Research Paper Volume 13, Issue 6 pp 8380—8395

Figure 5. Extracellular HMGB1 upregulates miR-21 expression via activating Rage/JNK signaling pathway. (A) Immunoblot analysis indicates rhHMGB1 promotes CD44 expression by activating Rage/JNK signaling pathway. HepG2 and HCCLM3 cells were treated with negative control, Rage siRNA, JNK inhibitor(SP600125,SP,20μm) and rhHMGB1 (1μg/ml) for 24h. (B) Q-PCR analysis indicates inactivating Rage/JNK signaling downregulates miR-21 expression caused by rhHMGB1. HepG2 and HCCLM3 cells were treated with negative control, Rage siRNA, SP(20μm) and rhHMGB1 (1μg/ml) for 24h. (C–E) Rage/JNK pathway accounts for HCC sphere formations and invasion caused by rhHMGB1. Number and size of spheres and invaded cells were photographed and analyzed.
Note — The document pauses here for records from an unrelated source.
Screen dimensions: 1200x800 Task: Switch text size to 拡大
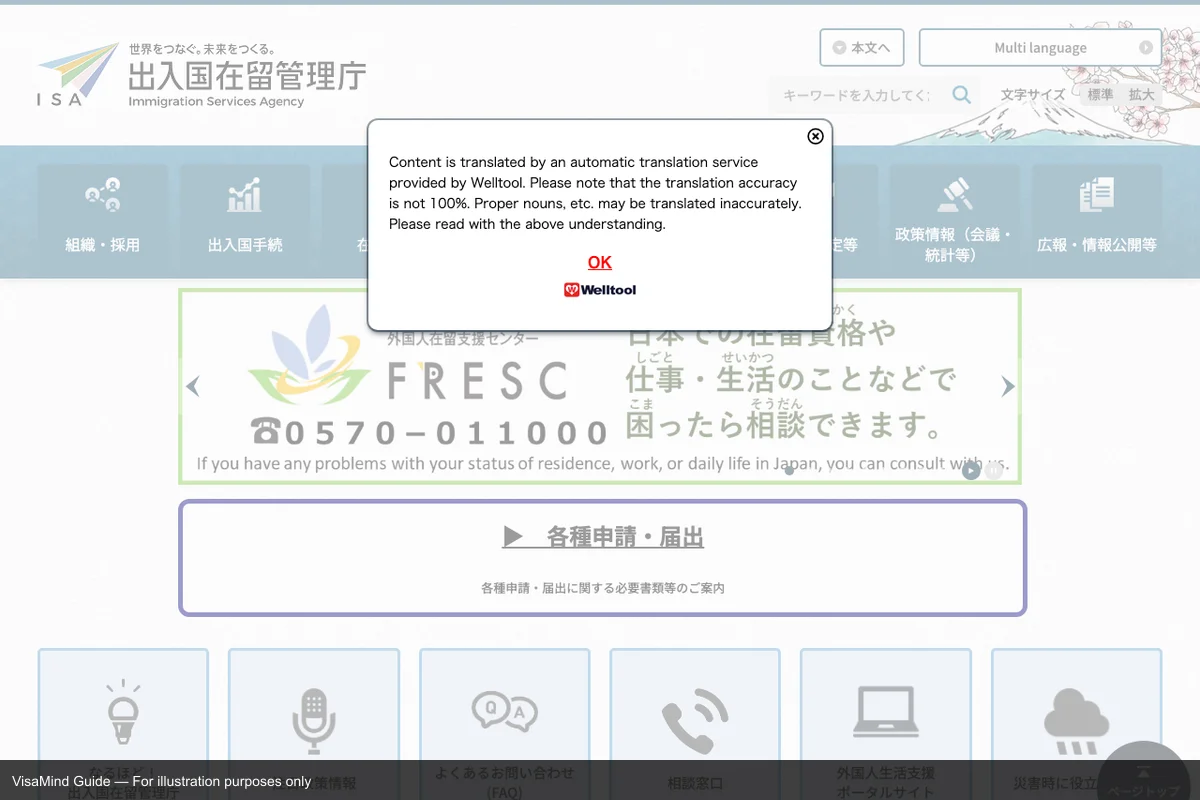1141,94
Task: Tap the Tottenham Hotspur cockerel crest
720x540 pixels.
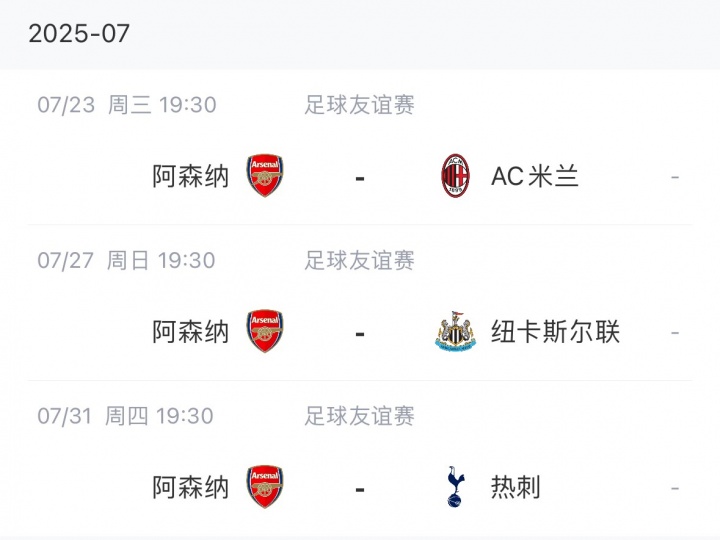Action: pyautogui.click(x=456, y=487)
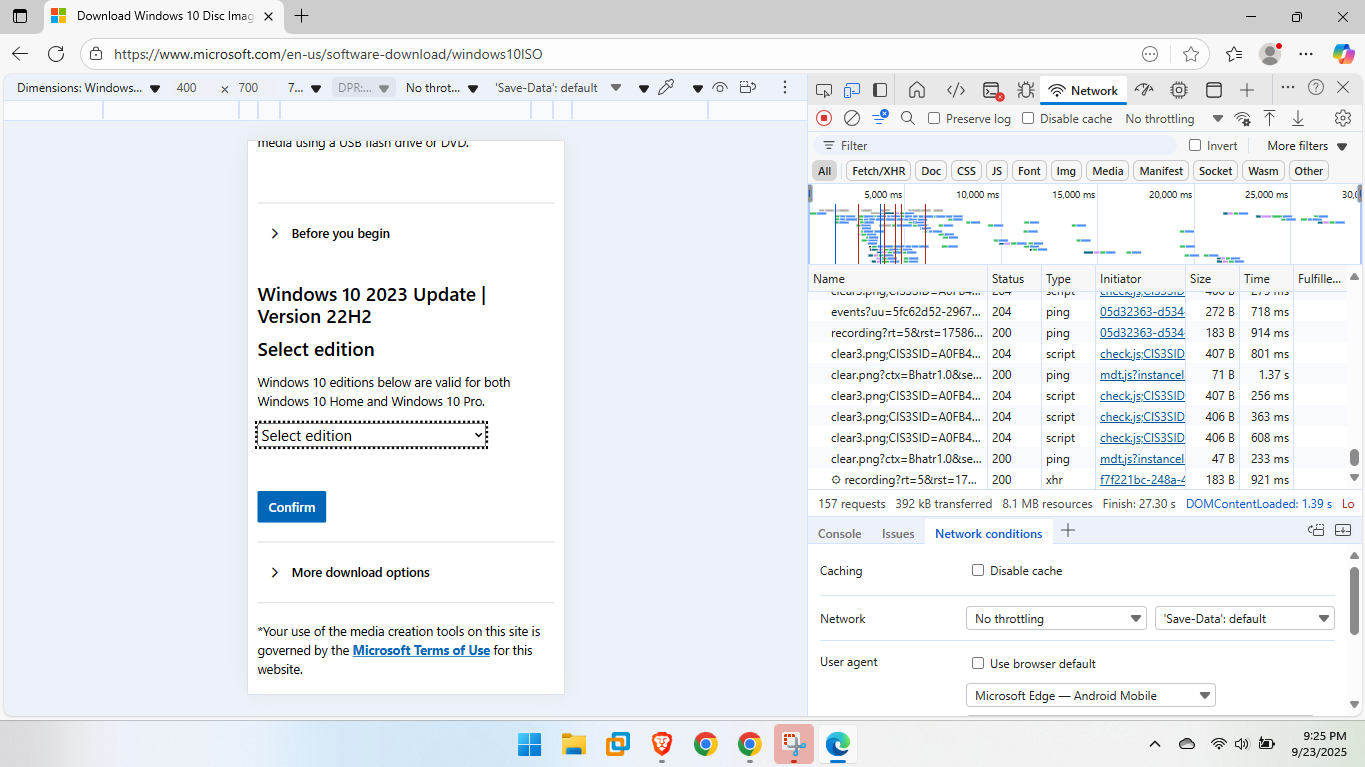Click the Network settings gear icon
The image size is (1365, 767).
(x=1342, y=118)
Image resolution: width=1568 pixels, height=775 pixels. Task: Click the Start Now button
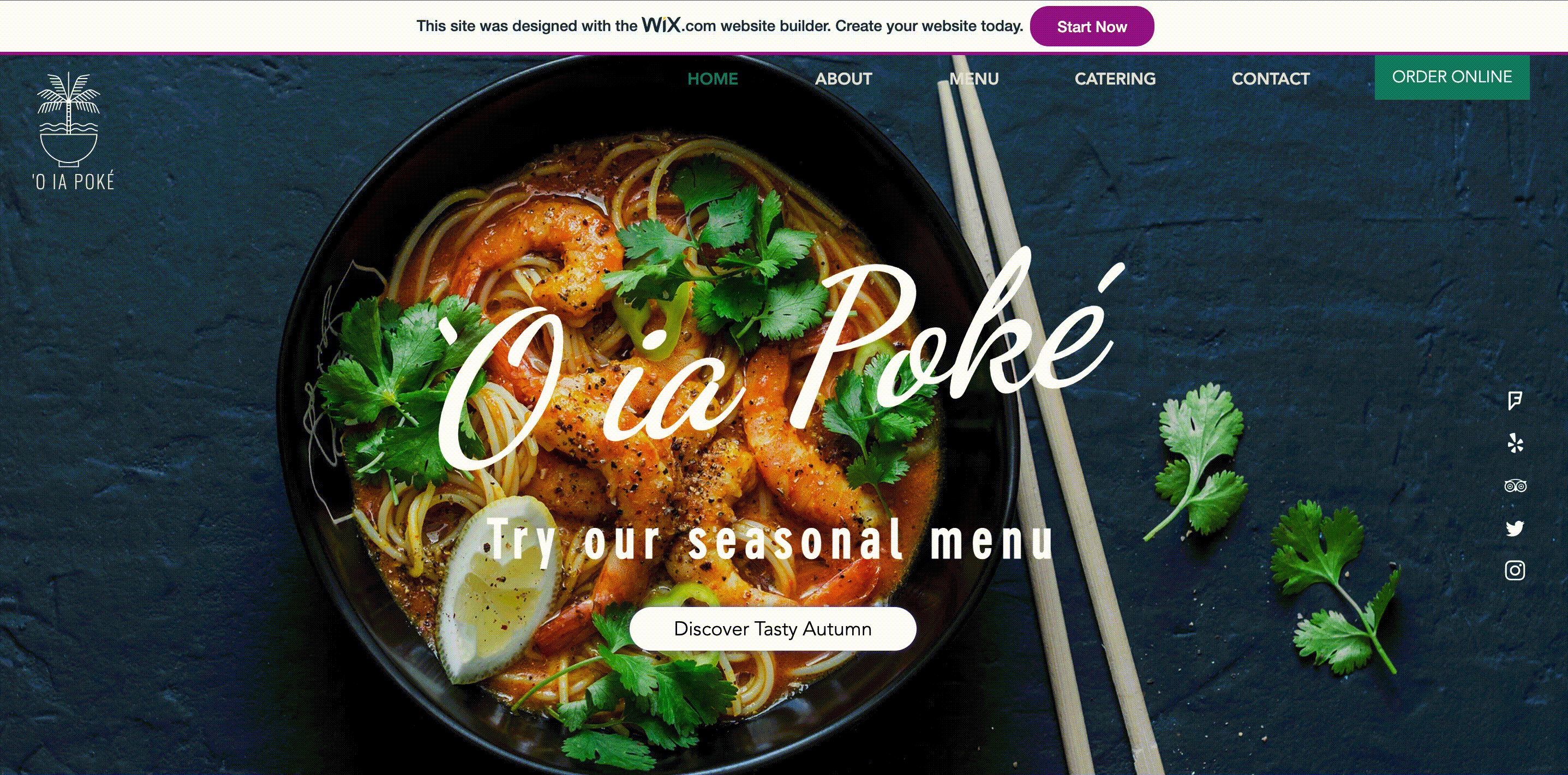[1092, 26]
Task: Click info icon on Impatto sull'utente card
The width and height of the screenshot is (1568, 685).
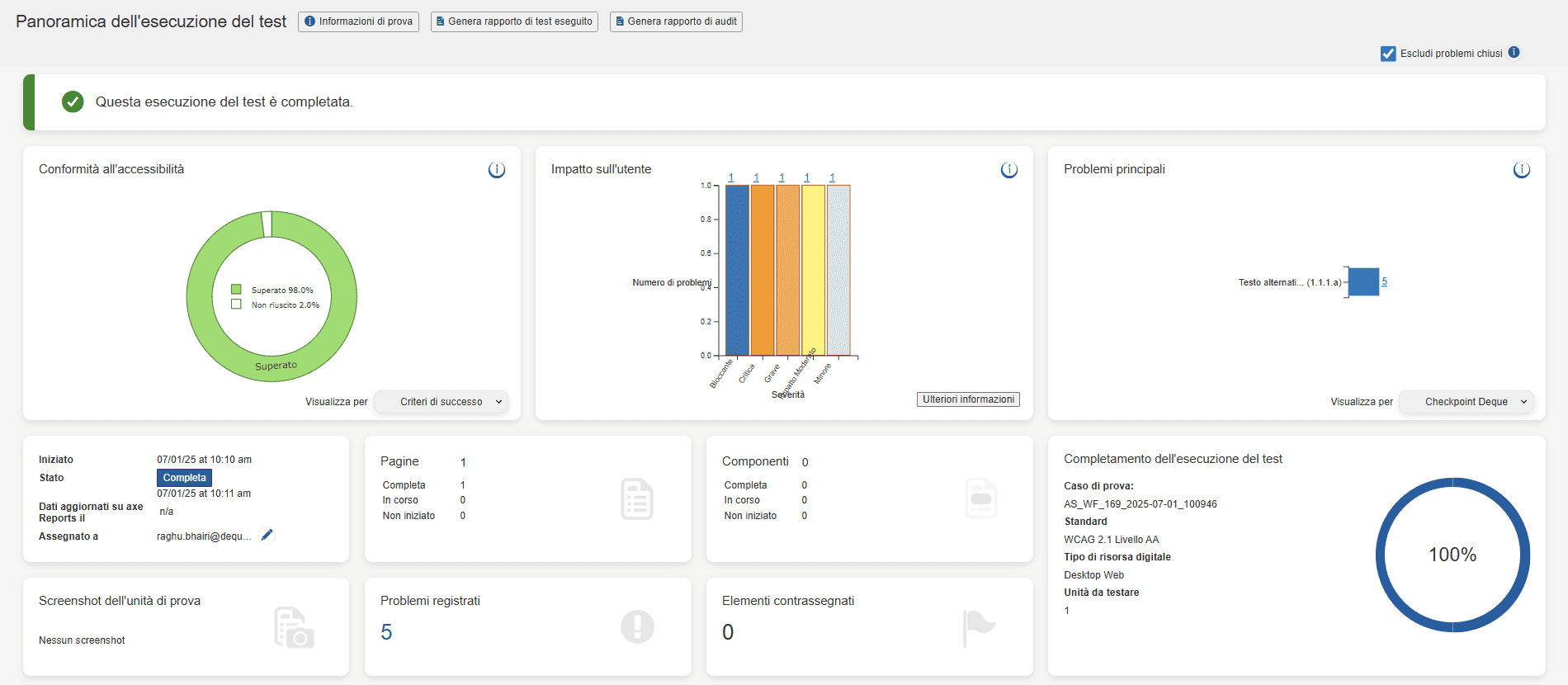Action: tap(1009, 170)
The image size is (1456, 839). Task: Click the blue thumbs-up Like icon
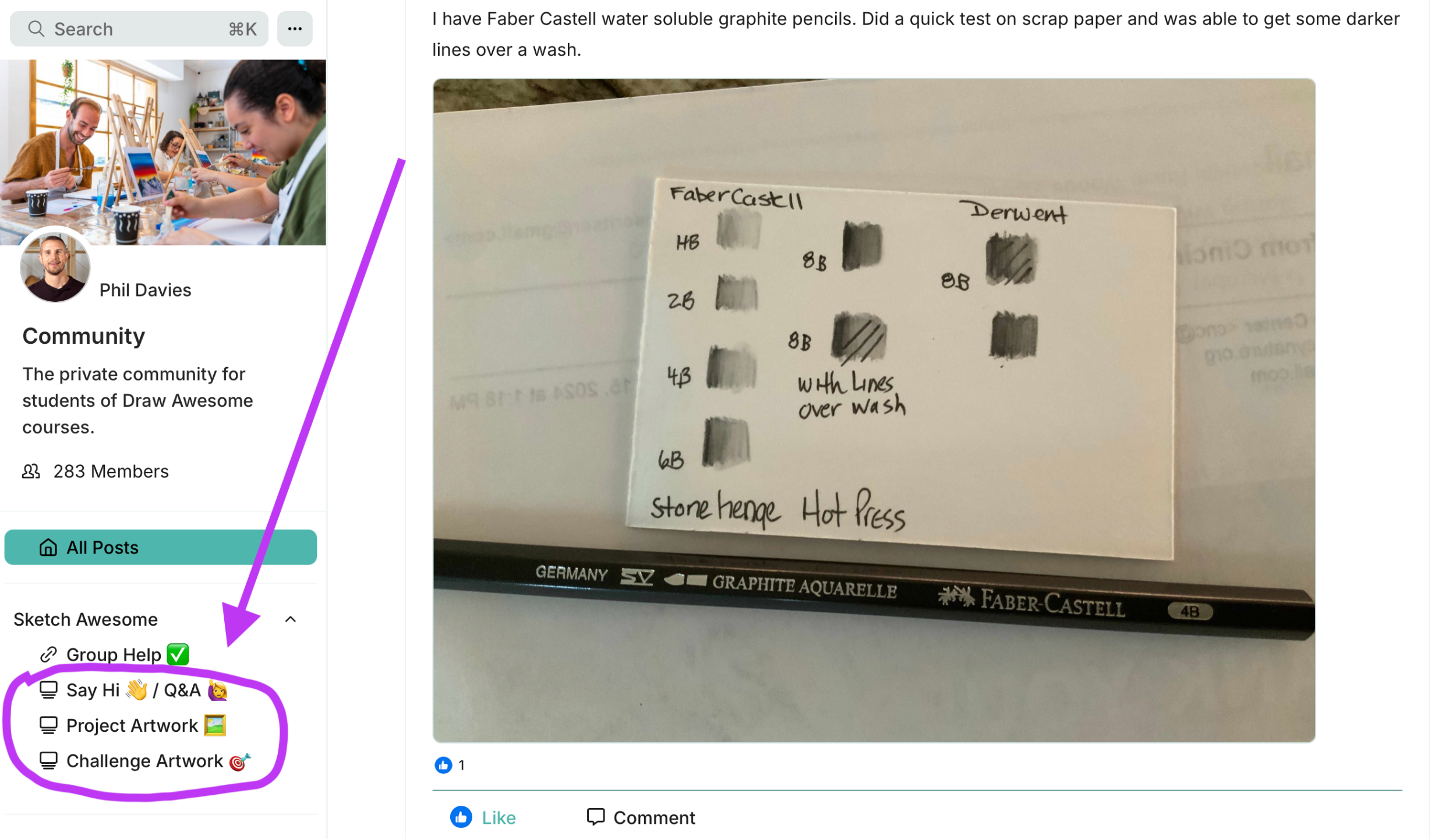[x=461, y=817]
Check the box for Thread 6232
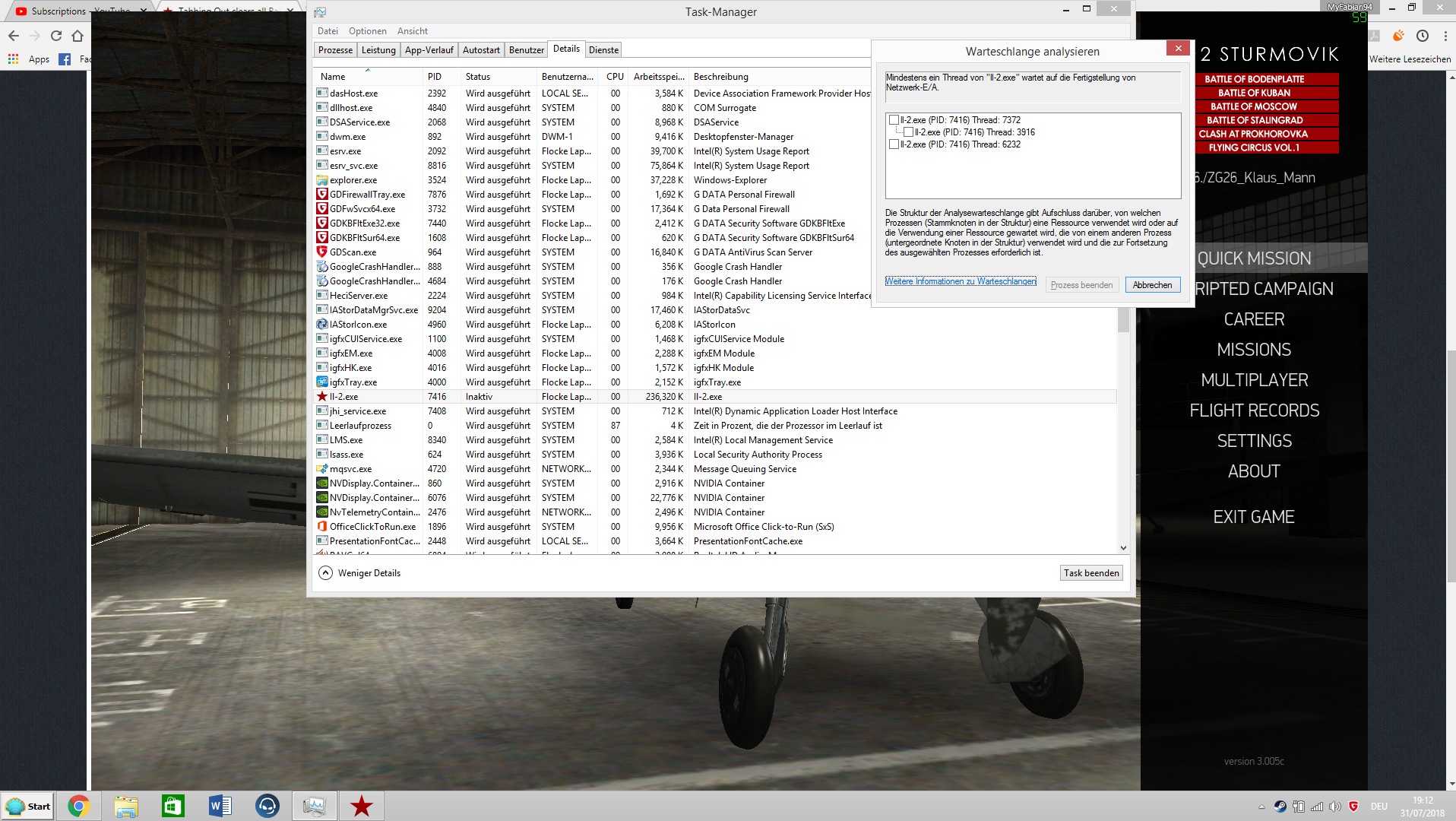 coord(894,144)
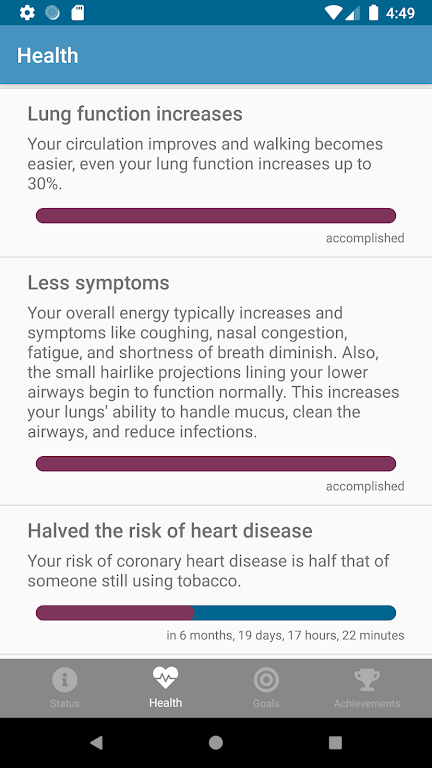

HepG2 cells were treated with negative control, Rage siRNA, SP(20μm) and rhHMGB1 (1μg/ml) for 24h. (F) Immunoblot analysis indicates miR-21 mimic, Rage siRNA and SP all decrease CD44 expression and OCT4 nuclear translocation caused by rhHMGB1. HepG2 cells were treated with negative control, Rage siRNA, SP(20μm), miR-21 mimic and rhHMGB1 (1μg/ml) for 24h. Data are means ± SEM, * means p<0.05, ** means p<0.01, *** means p<0.001 by unpaired student T test.